[Note: though the group of patients who did not become stooped had higher vitamin D levels than the ones who did, both groups would fall below the level the Vitamin D Council would consider "minimally acceptable" (about 40-50 ng/ml, the level at which the body stops putting D to work immediately and can store some).]
Objective: To determine the pathogenesis of the stooped posture in Parkinson disease (PD), we prospectively studied fractures in a cohort of patients with Parkinson disease for 5 years.
Design: At baseline, we recorded the dietary intake of vitamin D and serum concentrations of parathyroid hormone and 25-hydroxyvitamin D. [Vitamin D deficiency induces hyperparathyroidism, which contributes to reduced bone mineral density in Parkinson’s patients, as noted in a previous study.]

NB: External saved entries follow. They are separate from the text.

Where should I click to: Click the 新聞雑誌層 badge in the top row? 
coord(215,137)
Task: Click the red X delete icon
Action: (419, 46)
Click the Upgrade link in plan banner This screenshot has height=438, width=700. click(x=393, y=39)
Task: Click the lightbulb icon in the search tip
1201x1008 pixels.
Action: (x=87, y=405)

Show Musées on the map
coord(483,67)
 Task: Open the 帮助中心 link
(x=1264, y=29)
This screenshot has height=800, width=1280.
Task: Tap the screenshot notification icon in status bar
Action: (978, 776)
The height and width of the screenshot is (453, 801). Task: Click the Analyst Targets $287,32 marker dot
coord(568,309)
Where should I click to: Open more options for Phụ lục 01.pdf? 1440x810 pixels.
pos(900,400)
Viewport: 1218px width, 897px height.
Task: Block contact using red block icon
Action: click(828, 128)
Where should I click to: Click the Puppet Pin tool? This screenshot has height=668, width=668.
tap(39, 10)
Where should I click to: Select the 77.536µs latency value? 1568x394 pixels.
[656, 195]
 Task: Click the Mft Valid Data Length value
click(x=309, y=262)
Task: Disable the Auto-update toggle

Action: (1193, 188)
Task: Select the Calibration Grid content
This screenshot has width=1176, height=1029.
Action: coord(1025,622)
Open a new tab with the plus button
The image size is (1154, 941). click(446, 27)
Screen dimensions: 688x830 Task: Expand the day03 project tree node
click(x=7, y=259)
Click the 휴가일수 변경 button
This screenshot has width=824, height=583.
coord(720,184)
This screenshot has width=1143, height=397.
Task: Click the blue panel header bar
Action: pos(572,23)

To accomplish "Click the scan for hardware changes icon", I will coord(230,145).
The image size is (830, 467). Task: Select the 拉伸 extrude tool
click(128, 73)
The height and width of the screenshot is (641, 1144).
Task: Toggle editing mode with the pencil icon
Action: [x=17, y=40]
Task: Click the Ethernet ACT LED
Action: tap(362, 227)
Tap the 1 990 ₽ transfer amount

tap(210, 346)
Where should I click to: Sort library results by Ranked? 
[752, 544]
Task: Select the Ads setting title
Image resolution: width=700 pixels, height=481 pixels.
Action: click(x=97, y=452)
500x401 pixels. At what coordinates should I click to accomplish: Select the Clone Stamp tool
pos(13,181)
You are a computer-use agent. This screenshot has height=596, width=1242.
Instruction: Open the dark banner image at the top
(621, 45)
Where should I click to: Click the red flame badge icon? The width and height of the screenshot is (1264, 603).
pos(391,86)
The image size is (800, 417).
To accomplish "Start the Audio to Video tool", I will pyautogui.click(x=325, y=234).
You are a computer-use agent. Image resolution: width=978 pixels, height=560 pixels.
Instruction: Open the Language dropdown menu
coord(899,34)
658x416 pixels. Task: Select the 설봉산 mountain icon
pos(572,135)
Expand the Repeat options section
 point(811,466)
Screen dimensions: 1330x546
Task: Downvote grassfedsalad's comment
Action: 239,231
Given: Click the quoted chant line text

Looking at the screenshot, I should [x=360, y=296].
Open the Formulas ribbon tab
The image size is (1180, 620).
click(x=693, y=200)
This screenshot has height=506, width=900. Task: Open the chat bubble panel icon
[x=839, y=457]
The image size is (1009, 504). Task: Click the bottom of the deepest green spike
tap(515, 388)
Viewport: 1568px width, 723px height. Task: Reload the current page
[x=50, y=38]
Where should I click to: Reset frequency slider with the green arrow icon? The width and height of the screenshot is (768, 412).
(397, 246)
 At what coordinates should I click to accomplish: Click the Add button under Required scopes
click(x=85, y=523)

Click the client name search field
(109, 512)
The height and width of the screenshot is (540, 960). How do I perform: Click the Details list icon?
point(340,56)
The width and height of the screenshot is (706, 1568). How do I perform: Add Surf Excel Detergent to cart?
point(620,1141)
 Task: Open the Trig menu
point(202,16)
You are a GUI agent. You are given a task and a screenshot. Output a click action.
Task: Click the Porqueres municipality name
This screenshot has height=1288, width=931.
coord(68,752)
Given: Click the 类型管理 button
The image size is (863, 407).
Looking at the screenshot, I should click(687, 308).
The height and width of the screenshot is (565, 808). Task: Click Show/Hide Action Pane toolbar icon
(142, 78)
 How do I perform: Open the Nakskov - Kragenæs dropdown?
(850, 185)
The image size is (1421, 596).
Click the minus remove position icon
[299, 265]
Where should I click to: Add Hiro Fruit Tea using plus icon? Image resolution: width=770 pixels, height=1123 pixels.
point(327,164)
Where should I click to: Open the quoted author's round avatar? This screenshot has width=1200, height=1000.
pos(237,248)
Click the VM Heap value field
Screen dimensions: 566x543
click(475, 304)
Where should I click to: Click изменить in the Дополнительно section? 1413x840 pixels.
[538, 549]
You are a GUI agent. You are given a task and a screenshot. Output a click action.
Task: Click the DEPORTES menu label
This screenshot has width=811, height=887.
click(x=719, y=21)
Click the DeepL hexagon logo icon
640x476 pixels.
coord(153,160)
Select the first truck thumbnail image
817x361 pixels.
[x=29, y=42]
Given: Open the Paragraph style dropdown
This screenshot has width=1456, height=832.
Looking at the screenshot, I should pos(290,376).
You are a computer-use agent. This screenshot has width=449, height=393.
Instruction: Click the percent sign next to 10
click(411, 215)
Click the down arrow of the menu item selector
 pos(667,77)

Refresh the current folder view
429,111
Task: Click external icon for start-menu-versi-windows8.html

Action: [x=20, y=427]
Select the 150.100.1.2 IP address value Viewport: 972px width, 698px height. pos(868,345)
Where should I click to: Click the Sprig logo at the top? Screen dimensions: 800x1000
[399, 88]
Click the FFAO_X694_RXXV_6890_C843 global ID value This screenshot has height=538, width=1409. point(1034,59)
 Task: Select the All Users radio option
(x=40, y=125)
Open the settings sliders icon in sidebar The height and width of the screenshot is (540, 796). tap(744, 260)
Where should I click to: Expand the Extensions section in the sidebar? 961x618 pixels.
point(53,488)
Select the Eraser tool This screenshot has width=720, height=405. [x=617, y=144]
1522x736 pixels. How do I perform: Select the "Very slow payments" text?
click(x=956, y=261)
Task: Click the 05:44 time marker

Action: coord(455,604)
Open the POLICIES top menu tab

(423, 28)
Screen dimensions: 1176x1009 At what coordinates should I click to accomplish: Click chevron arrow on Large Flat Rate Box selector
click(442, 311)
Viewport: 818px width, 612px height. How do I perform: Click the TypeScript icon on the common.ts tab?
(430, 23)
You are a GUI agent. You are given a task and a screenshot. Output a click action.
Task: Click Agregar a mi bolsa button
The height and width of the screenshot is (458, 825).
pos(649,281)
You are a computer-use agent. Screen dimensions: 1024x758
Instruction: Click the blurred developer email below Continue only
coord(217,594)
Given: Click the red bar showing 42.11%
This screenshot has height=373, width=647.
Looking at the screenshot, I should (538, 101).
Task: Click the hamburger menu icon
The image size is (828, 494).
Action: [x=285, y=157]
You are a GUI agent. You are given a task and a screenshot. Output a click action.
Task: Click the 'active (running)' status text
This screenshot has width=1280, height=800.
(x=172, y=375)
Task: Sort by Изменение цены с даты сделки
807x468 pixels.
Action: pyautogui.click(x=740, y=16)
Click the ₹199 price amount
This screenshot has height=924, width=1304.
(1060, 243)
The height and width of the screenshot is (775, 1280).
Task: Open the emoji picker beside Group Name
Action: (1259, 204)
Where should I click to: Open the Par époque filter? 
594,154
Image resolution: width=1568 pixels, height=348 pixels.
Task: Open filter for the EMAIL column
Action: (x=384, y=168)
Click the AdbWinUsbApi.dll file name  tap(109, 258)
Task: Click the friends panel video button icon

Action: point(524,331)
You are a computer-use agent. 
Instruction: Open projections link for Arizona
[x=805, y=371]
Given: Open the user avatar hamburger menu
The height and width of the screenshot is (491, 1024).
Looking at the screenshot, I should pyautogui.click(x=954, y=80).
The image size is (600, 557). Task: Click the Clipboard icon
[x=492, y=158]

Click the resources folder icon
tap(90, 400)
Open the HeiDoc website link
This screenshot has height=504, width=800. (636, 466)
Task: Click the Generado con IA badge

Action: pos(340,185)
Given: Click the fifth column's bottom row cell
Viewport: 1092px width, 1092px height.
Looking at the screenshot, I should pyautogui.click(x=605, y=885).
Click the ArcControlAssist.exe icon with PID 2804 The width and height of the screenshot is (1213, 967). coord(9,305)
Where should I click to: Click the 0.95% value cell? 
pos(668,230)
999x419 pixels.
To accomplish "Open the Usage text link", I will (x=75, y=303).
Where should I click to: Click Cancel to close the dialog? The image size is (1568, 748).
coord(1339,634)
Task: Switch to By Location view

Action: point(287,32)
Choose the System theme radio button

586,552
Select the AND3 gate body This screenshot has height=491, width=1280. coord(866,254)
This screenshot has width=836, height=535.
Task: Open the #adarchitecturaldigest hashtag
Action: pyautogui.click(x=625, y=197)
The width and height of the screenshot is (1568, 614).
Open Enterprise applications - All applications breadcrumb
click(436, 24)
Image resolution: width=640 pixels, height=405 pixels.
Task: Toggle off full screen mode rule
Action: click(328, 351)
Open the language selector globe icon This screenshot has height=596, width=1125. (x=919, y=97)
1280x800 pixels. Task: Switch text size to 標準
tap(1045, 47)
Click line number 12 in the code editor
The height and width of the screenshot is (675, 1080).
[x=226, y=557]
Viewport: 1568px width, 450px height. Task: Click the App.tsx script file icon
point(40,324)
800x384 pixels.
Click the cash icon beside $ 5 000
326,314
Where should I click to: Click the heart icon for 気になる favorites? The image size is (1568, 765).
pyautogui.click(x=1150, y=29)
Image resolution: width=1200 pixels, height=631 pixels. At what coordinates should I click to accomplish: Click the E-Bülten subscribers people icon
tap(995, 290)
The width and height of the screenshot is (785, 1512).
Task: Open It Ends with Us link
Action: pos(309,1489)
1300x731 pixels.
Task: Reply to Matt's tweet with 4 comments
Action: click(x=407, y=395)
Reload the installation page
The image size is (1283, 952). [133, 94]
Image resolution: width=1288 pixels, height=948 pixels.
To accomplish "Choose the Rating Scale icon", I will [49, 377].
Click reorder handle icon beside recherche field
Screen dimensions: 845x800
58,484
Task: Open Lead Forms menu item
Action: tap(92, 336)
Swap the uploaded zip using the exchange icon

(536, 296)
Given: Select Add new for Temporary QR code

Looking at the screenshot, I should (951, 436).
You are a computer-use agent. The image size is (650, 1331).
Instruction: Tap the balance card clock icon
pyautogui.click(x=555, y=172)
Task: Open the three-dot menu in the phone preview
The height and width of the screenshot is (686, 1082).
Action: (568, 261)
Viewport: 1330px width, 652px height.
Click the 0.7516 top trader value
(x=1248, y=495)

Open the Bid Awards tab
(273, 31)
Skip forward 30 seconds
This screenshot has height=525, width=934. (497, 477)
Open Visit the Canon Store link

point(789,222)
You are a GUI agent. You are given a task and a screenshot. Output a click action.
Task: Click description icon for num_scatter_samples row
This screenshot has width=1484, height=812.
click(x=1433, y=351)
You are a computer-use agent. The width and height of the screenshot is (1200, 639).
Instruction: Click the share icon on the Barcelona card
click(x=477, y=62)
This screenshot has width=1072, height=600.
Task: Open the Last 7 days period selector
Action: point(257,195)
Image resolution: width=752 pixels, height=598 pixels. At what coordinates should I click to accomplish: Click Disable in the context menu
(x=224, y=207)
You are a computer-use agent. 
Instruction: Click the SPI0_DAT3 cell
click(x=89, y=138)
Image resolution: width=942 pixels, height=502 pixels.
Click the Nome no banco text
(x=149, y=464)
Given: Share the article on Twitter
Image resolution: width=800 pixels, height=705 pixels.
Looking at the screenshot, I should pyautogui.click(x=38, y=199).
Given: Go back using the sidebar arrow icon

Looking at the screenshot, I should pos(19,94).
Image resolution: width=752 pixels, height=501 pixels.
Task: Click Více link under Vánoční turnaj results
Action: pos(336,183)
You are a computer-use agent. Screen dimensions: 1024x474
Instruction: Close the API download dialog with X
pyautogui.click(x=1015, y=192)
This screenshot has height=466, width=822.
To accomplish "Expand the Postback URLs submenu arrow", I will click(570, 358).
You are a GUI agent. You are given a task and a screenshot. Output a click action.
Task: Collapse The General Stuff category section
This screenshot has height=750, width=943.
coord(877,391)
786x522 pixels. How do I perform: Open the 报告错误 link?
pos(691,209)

Bone mineral density and lateral thoracic and lumbar spine radiographs were obtained at baseline and every year for 5 yrs.
Results: During the 5-yr study period:
• Stooped posture developed in 34 patients;
• The rest of the 58 patients did not show stooped posture.
At baseline, mean serum 25-hydroxyvitamin D and parathyroid hormone levels were:
• 10.9 ng/ml and 73.1 pg/ml, respectively, in the stooped group,
• And 18.6 ng/ml and 56.4 pg/ml, respectively, in the nonstooped group.
Bone mineral density in the stooped group was significantly lower than in the nonstooped group.
Dietary intake of vitamin D in the stooped group was significantly lower than in the nonstooped group.
During the study period, 19 (22%) patients in the nonstooped group developed new vertebral fracture, compared with 23 (100%) patients in the stooped group.
The mean plus/minus SD percentage changes in bone mineral density were -6.5 plus/minus 0.6 in the stooped group and -3.8 plus/minus 0.8 in the nonstooped group.
Mean serum levels of 25-hydroxyvitamin D after 5 yrs were 7.0 ng/ml in the stooped group and 14.1 ng/ml in the nonstooped group.
Conclusions: Stooped posture in Parkinson disease may be caused by vertebral fractures resulting from vitamin D deficiency with compensatory hyperparathyroidism. Vitamin D supplementation may reduce stooped posture in patients with Parkinson disease.
Source: American Journal of Physical Medicine and Rehabilitation, Jan 5, 2011. PMID: 21273899, by Sato Y, Iwamoto J, Honda Y. Department of Neurology, Mitate Hospital, Tagawa; Institute for Integrated Sports Medicine, Keio University School of Medicine, Tokyo, Japan.